Task objective: For the data below, give again exactly the lines from the one containing "At what coordinates" through the one containing "the リプライを除外する label", both ends included, and no others.

(Collected data entries)

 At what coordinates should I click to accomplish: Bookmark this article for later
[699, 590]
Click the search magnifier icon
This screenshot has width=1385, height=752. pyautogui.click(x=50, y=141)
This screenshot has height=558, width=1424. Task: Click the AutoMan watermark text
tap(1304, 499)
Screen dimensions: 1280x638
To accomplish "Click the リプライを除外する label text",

* * *

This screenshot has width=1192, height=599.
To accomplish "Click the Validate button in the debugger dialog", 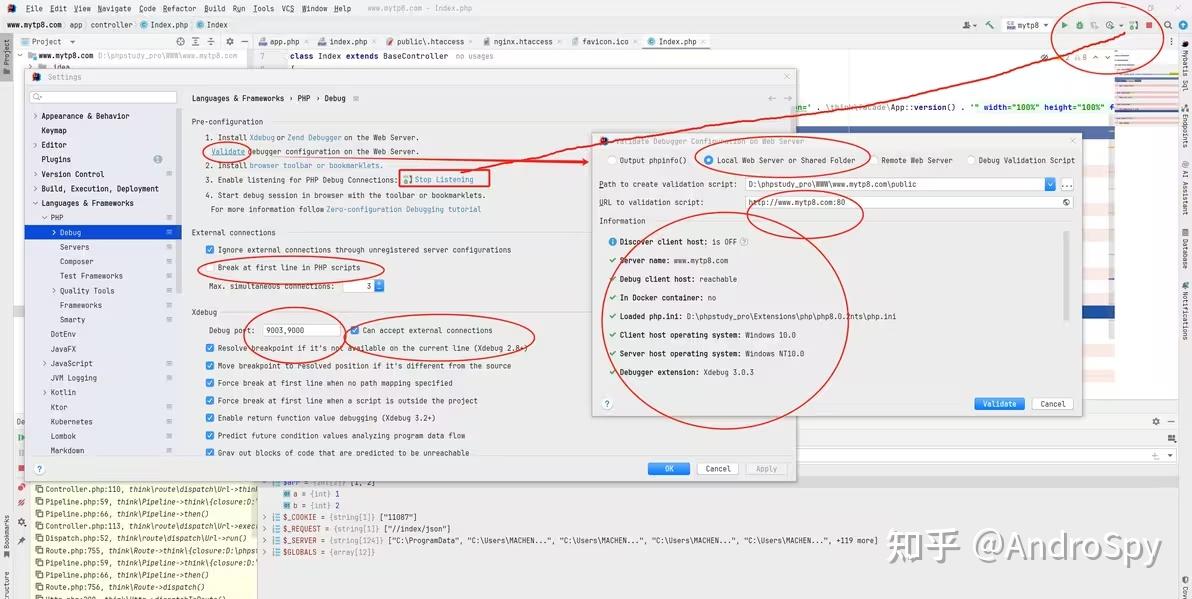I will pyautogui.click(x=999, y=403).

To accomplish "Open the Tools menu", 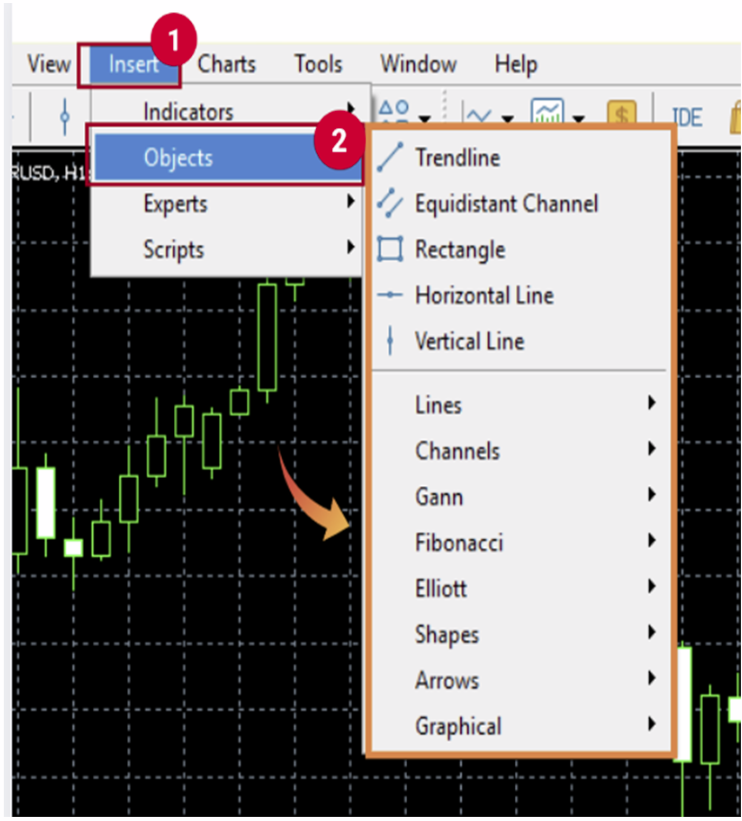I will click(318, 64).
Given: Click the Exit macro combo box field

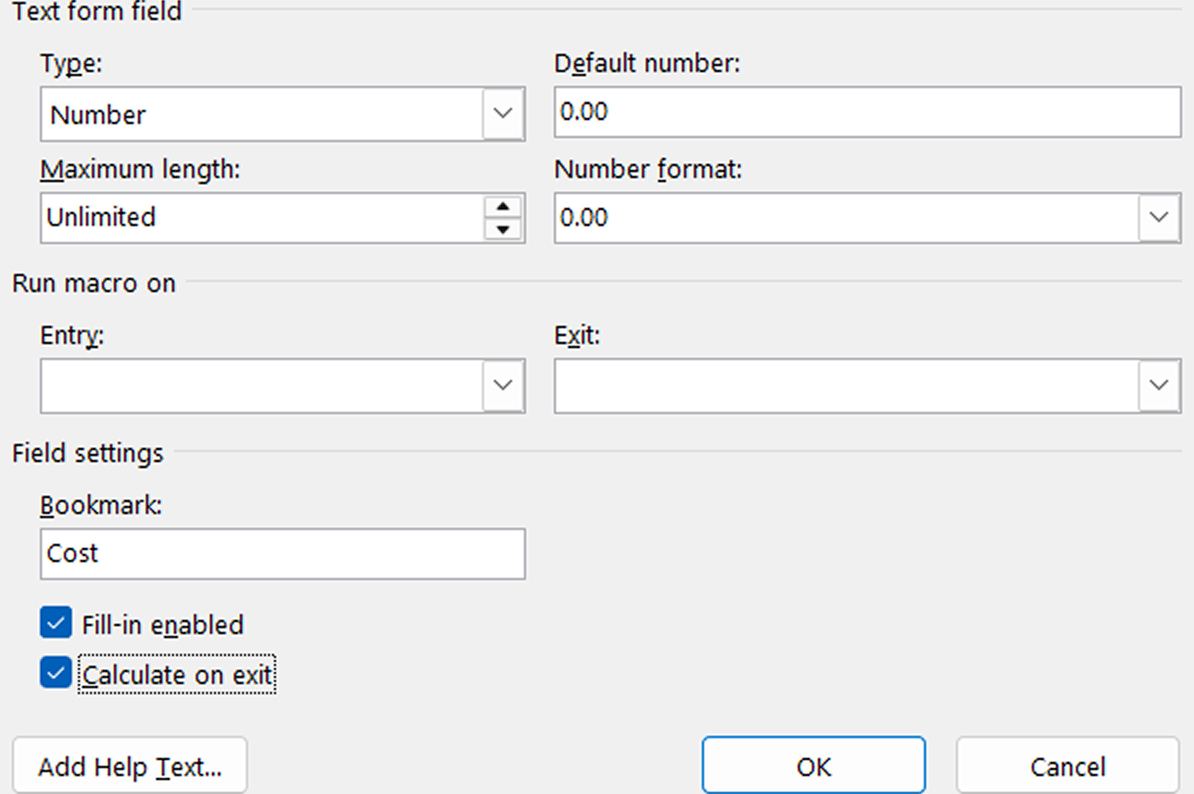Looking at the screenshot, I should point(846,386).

* * *

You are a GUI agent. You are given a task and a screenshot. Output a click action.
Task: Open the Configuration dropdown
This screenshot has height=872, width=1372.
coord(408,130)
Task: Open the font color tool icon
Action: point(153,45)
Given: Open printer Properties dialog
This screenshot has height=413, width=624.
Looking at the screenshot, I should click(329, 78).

Reply to the exercise:
 At what coordinates should I click to accomplish: Bookmark this article for later
[699, 590]
Click the search magnifier icon
This screenshot has width=1385, height=752. pyautogui.click(x=50, y=141)
This screenshot has height=558, width=1424. Task: Click the AutoMan watermark text
tap(1304, 499)
Screen dimensions: 1280x638
To accomplish "Click the リプライを除外する label text",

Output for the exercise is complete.